# Short task
Which lines in the items below contain the string "dropdown"? Gather each of them, counting only matches with the same case.
BEGIN Data lines
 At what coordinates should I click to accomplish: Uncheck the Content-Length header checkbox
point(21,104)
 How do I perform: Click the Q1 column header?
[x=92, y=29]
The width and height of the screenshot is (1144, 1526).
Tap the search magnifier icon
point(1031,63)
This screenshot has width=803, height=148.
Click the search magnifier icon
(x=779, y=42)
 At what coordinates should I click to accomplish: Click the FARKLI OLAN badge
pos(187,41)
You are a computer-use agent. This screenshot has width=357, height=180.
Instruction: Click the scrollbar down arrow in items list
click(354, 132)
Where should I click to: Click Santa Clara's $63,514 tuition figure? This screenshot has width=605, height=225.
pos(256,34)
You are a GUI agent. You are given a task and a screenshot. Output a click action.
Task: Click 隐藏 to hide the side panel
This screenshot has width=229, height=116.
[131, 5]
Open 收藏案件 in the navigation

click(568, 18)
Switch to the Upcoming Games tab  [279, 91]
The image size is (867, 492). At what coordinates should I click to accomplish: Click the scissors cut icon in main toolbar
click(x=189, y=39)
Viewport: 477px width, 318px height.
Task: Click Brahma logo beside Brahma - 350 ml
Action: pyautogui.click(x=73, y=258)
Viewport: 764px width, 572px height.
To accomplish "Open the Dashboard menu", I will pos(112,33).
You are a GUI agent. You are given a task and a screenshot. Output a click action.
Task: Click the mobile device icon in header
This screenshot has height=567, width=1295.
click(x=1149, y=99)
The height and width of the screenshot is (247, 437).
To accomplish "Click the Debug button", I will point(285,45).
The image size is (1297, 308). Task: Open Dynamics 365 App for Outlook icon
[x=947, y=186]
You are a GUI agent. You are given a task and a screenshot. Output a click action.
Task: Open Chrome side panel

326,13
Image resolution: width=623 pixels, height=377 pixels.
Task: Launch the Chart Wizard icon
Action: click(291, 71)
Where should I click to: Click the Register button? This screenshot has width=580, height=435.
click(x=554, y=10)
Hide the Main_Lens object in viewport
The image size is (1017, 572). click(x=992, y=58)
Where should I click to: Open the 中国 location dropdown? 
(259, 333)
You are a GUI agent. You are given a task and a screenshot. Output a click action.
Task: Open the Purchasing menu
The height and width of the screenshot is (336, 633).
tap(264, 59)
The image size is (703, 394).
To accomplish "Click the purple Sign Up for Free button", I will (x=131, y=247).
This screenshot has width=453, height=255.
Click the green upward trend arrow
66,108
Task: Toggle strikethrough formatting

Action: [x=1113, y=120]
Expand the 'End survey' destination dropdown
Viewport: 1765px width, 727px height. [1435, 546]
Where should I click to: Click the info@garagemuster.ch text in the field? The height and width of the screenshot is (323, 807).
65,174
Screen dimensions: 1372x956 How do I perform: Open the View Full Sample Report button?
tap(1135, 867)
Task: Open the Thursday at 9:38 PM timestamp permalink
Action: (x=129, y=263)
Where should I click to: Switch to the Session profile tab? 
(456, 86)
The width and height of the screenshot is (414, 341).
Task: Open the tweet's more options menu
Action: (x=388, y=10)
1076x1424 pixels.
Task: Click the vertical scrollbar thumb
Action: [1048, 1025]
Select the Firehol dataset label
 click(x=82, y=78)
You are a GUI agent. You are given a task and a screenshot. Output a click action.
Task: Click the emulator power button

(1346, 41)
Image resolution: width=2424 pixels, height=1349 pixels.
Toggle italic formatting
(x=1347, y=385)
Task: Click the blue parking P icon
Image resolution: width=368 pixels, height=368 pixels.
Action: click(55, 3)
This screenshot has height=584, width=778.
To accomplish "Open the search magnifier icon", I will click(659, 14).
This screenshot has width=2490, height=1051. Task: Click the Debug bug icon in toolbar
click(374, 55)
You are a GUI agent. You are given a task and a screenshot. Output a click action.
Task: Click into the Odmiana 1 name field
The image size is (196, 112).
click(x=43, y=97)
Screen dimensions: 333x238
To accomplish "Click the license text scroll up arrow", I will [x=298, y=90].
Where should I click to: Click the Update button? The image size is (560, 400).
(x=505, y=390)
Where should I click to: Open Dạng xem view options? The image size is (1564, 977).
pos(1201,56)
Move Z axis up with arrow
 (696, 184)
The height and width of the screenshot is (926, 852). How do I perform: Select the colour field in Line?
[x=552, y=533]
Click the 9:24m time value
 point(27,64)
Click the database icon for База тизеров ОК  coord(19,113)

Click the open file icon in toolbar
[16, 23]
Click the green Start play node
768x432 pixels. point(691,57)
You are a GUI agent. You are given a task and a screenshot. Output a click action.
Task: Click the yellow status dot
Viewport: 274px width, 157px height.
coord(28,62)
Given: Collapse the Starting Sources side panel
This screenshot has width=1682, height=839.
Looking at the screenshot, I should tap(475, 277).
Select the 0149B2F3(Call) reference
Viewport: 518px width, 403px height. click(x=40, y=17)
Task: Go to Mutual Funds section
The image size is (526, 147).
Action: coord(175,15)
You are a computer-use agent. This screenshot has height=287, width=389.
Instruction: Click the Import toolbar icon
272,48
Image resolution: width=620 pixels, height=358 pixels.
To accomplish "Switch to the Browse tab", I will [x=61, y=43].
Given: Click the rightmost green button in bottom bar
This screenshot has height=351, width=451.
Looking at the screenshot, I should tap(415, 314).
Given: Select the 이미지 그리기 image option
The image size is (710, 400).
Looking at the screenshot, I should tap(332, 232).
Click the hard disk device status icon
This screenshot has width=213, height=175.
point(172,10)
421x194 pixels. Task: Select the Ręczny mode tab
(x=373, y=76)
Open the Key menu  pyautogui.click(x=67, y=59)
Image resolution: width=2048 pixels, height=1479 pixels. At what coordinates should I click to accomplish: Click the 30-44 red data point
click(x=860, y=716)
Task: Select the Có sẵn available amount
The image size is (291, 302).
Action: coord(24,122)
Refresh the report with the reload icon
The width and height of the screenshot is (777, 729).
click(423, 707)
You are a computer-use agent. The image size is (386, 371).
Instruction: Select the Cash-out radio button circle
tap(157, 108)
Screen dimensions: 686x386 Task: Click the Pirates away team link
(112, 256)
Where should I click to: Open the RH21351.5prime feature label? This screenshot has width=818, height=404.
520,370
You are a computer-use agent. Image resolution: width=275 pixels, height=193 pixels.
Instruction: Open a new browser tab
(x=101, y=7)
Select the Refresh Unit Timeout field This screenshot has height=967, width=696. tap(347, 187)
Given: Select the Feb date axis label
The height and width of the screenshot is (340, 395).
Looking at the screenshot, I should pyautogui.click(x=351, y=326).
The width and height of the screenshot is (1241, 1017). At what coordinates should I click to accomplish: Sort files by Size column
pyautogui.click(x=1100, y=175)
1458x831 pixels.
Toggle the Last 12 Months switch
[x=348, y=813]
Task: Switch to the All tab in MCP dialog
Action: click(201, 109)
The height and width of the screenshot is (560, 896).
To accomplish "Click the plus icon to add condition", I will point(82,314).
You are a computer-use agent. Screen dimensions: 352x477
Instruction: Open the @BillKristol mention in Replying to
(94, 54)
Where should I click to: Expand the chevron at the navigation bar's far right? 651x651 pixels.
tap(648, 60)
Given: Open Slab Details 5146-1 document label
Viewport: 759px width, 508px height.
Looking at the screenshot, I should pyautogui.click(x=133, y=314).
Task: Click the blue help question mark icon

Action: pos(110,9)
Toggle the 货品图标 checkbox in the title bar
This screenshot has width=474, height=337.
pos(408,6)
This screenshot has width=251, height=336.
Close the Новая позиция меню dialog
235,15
END Data lines
# Reply
Where should I click to: Open the 中国 location dropdown? 
Expand the 'End survey' destination dropdown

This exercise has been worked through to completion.